Over the years of assessing people at work, I have noticed one important factor that rings true every time: people who are relaxed while working rarely get injured. These are the people who sit at their computers in a laid-back posture looking very untroubled. Their shoulders are low and slack, not hunched up; their back is against the backrest; their head and neck are loose, not peering forward into the computer; and their legs are stretched out in a relaxed posture. These people sometimes start to have aches and pains, but they make the necessary adjustments to stop them. Maybe they change the height of their monitor, maybe they alternate hands when mousing, maybe they use more keyboard shortcuts, maybe they try a different chair, etc. They usually keep trying a lot of different things and mix their working postures up too.
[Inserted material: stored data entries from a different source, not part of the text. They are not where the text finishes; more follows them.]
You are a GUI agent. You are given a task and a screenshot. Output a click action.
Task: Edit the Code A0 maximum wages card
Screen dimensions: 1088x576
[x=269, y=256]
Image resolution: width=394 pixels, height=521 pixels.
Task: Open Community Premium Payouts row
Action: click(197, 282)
They may slouch, stand, or use a laptop for half an hour in an arm chair or bean bag. They also take lots of breaks – they get water, coffee, and snacks; they chat with other people; and they go for walks outside.
And just in case it sounds like these people weren’t getting their work done, the opposite was actually true. They worked just as hard, if not harder, when they were chilling out. Maybe they had more energy to work from keeping their body loose, or maybe they were more productive because their bodies weren’t being distracted by nagging aches and pains.
It turns out my theory has been researched and proven as well. An article titled “Work technique and its consequences for musculoskeletal disorders” found that workers who had a forward neck flexion and raised arms ended up with more neck and shoulder problems. Those who had a dynamic pattern of movements were less likely to be injured.
So some of my best ergonomics advice … relax at work. Here are some things to try:
- Keep your whole body loose. To see what relaxed feels like, tense up your muscles, take a deep breath and let them loose. Do this frequently throughout the day.
- Pretend you’re on the couch watching TV or a movie. That’s exact feeling of relaxation you want when working.
- Change your posture often. Try different things. Don’t be afraid to slouch or twist, just as long as you keep moving and don’t spend too much time in one posture or the other.
- Take breaks.
- Go for a walk.
- Do range of motion exercises. Rotate your arms around your shoulder sockets. Alternate raising your knees to your hips when standing. Flex and extend your wrists.
- Micropause. While waiting for your computer to load, relax your arms.
- Deep breathe constantly. Even one deep breath gives you a feeling of instant relaxation.